Chess board labeling process

Key challenges:

  • Class imbalance: Pawns appear far more frequently than kings or queens
  • Positional bias: White kings typically occupy dark squares while black kings occupy light squares
  • Style variation: Piece designs vary across books and publication periods, making it hard to cover all styles
Different chess piece styles across various board diagrams

Notebook: Data Preprocessing

Training

Representation Learning

For the CAS AML program, I trained both an autoencoder and SimCLR model to compare unsupervised learning approaches. Both used a simple CNN—faster to train, easier to visualize, and smaller to deploy than pretrained networks.

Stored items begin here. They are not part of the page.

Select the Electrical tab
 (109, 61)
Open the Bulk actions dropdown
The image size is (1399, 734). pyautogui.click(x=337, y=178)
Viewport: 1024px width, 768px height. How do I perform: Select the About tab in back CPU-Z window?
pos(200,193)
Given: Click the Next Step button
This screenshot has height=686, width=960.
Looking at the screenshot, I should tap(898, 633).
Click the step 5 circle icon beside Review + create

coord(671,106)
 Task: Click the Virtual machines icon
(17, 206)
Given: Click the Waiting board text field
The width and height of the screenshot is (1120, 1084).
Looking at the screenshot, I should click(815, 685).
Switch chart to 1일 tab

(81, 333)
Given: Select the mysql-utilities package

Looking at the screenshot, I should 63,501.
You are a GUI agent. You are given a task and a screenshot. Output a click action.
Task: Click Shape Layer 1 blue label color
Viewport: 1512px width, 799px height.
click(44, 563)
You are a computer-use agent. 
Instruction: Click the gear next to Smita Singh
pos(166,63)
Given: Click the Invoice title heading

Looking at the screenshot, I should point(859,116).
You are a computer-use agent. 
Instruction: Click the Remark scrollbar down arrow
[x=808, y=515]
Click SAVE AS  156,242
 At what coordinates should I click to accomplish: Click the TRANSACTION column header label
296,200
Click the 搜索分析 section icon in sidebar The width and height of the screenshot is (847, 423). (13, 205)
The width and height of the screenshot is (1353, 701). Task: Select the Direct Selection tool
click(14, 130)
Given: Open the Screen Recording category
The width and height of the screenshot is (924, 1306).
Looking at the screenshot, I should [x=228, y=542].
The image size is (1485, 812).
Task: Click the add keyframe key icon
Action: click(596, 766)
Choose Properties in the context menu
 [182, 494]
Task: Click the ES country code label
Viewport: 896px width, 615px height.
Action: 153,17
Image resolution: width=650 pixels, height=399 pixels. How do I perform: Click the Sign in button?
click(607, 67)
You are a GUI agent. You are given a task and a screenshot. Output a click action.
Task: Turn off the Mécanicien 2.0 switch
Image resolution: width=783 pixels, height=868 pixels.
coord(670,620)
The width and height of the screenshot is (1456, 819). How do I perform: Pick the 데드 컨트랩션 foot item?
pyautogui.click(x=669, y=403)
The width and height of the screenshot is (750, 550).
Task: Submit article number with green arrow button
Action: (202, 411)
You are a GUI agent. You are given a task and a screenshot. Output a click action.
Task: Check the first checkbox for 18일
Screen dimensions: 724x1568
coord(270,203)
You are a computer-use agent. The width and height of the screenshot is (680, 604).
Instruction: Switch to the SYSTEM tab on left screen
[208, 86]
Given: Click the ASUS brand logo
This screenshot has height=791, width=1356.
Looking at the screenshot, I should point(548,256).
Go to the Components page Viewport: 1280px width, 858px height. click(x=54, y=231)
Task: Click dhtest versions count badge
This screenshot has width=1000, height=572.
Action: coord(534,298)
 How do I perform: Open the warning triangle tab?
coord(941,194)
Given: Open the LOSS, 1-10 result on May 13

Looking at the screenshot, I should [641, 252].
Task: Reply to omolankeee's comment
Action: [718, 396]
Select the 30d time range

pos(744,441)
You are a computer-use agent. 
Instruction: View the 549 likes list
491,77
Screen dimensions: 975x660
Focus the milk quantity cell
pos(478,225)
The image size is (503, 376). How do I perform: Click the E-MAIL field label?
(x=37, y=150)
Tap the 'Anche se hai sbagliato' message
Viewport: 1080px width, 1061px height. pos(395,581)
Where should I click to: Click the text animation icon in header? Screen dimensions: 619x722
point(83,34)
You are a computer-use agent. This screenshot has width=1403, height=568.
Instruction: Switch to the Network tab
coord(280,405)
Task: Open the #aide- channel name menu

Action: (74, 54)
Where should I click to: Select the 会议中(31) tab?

SimCLR separated pieces better in the embedding space, making it the better choice for classification.

t-SNE projection of autoencoder embeddings

Autoencoder t-SNE projection

t-SNE projection of SimCLR embeddings

SimCLR t-SNE projection - better piece separation

Classification

I took the SimCLR encoder and added a classifier on top (13 classes: 6 white pieces, 6 black pieces, empty). Then trained three models—one on white squares, one on black squares, and one on both combined.

Two approaches are available in the dropdown: split uses separate models per color, single uses one model for everything. Split usually performs better.

Notebooks: Representation Learning · Classification

Deployment

The goal: no-cost solution, no accounts, no infrastructure. I tested three deployment options:

Railway

✗ Short trial period before requiring payment

Render

✓ Free tier available
✗ Cold starts >50 seconds after 15 minutes of inactivity

ONNX Runtime Web + Pyodide

✓ Runs entirely in browser
✓ No server costs
✓ Instant response, no cold starts
✗ Larger initial download

I chose browser deployment. Pyodide handles preprocessing (border removal, square extraction), ONNX Runtime Web runs the CNN models.

Try It!

Initializing...

Conclusion

This article shows a complete ML pipeline—from collecting data to running models in your browser. Try uploading different chess diagrams and you'll probably find some that don't work, especially boards with unusual piece styles or low-quality scans.

Some ideas for making it better:

  • Generate synthetic data to cover more piece styles
  • Try transfer learning with larger pretrained models
  • Improve board detection with a pretrained model like YOLO or Mask R-CNN
  • Check for illegal positions (missing kings, pawns on the back rank, etc.)